Polecenie: Przepisz słowo w słowo fragment tekstu o Kazimierze Janas-Sędrak, od „- Wkrótce wniosek” do „podaje Wiesława Możdżeń.” włącznie.

Pokazany tekst:
----
Nasza Loteria NaM - pasek na kartach artykułów

Uczczą słynną działaczkę?

Redakcja
Członkowie gnieźnieńskiego TOZ-u chcą złożyć wniosek, aby gnieźnieńskie schronisko nosiło nazwę śp. Kazimiery Janas-Sędrak. Ta znana wielu osobom wielka miłośniczka zwierząt zmarła - przypomnijmy - siedem lat temu, dokładnie 9 maja 2004 roku.

- Wkrótce wniosek o nazwanie schroniska dla zwierząt jej imieniem złożymy w Urzędzie Miasta - przyznaje Janina Matczyńska, z gnieźnieńskiego oddziału TOZ-u. - Kazimiera Janas-Sędrak była założycielką placówki na Kawiarach. Wcześniej prowadziła schronisko na ulicy Warszawskiej, tam gdzie obecnie mieści się siedziba naszej placówki. Myślimy, że to, z jakim poświęceniem zajmowała się potrzebującymi zwierzętami, zasługuje na to, aby schronisko nosiło jej imię - tłumaczy Janina Matczyńska.

- Kazimiera Janas-Sędrak dała się poznać jako osoba, dla której nie ma rzeczy niemożliwych, jeżeli chodzi o pomoc potrzebującym zwierzętom - podaje Wiesława Możdżeń.

Faktycznie, kobieta do teraz jest znana wielu osobom z naszego powiatu. Szczególnie tym, którzy w niezbyt poprawnych sposób traktowali zwierzęta. Kazimiera Janas-Sędrak nigdy nie odmówiła interwencji. Swego czasu była nazywana najsłynniejszą w naszym regionie miłośniczką i obrończynią zwierząt. W jednym z wywiadów powiedziała, że za zwierzęta może zginąć. Z dnia na dzień była coraz bardziej znana. Ulice Gniezna przemierzała zazwyczaj u boku z psem lub z kilkoma czworonogami.

- Nie pozwalam się zastraszyć ludziom, którzy w świetle prawa, po prostu popełniają przestępstwa. Sprawy, w jakich interweniuję mówią same ze siebie - mówiła w innym wywiadzie.

Jedną z jej najsłynniejszych akcji było uwolnienie psa o imieniu "Homo". Jego właściciel robił na nim okropne eksperymenty. Pies miał między innymi wycięty kawałek języka oraz uszkodzoną krtań, przez co wydawał dziwne dźwięki, a umożliwiało mu normalne przyjmowanie pokarmów. Ponadto jego pan umieszczał go w sztywnym gorsecie, stawiał przed sztalugami i wmawiał ludziom, że pies maluje. Jakby tego było mało, zwierzę było rażone prądem. Kiedy wszyscy zachwycali się psem artystą Kazimiera Janas-Sędrak zauważyła jego cierpienie. Pojechała do właściciela i wyrwała mu Homo z rąk. Zwierzę w końcu uwolniło się od pana-sadysty. Nie od razu było wiadomo, że to ona uwolniła psa.
----
Zbiór rekordów:

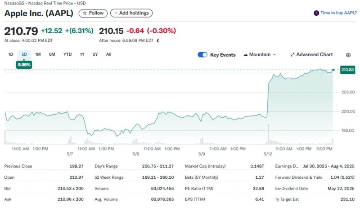
Task: Show year-to-date YTD chart range
Action: point(68,54)
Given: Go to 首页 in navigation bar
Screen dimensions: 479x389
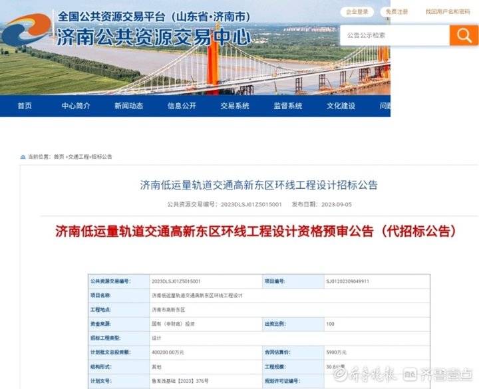Looking at the screenshot, I should [25, 106].

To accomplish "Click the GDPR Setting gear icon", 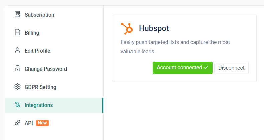I will click(x=17, y=87).
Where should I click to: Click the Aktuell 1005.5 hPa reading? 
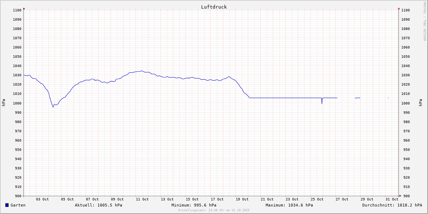click(x=98, y=205)
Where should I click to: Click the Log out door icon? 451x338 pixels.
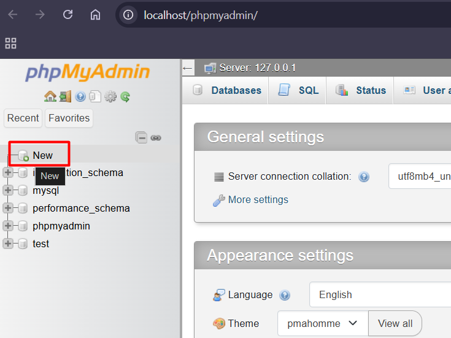(65, 96)
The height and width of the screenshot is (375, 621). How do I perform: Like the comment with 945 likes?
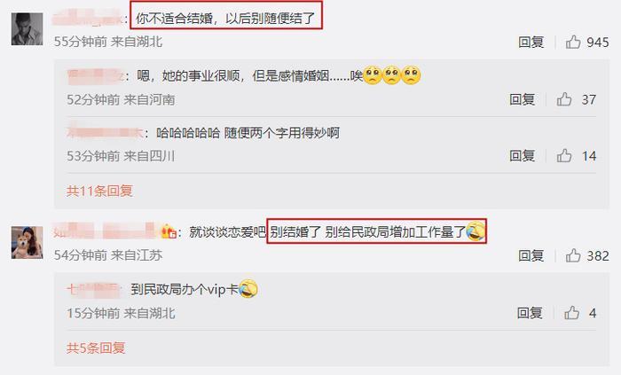point(573,42)
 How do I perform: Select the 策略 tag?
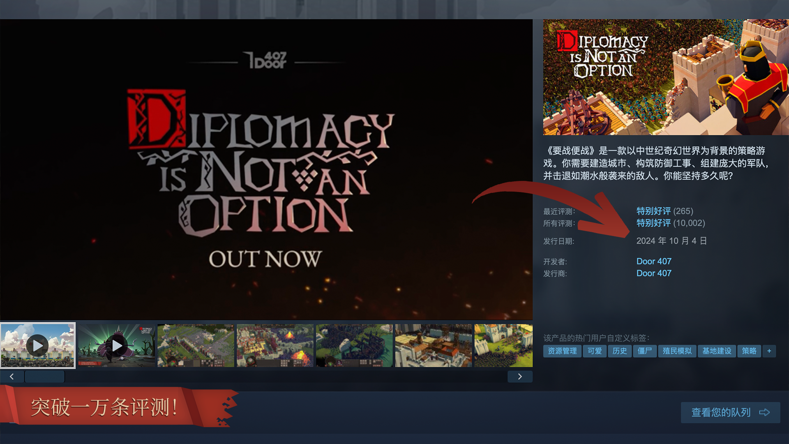pyautogui.click(x=749, y=351)
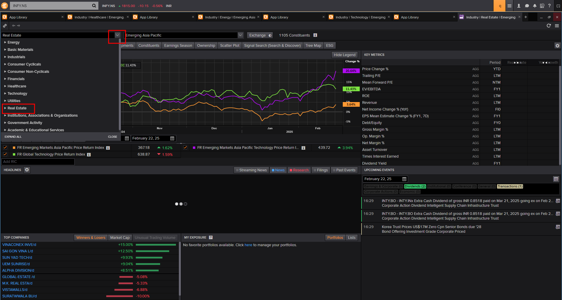Click the refresh icon in the toolbar
Viewport: 562px width, 300px height.
(549, 26)
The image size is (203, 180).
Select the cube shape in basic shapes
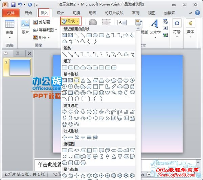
----
Wykonane zadanie:
- Wkrótce wniosek o nazwanie schroniska dla zwierząt jej imieniem złożymy w Urzędzie Miasta - przyznaje Janina Matczyńska, z gnieźnieńskiego oddziału TOZ-u. - Kazimiera Janas-Sędrak była założycielką placówki na Kawiarach. Wcześniej prowadziła schronisko na ulicy Warszawskiej, tam gdzie obecnie mieści się siedziba naszej placówki. Myślimy, że to, z jakim poświęceniem zajmowała się potrzebującymi zwierzętami, zasługuje na to, aby schronisko nosiło jej imię - tłumaczy Janina Matczyńska.

- Kazimiera Janas-Sędrak dała się poznać jako osoba, dla której nie ma rzeczy niemożliwych, jeżeli chodzi o pomoc potrzebującym zwierzętom - podaje Wiesława Możdżeń.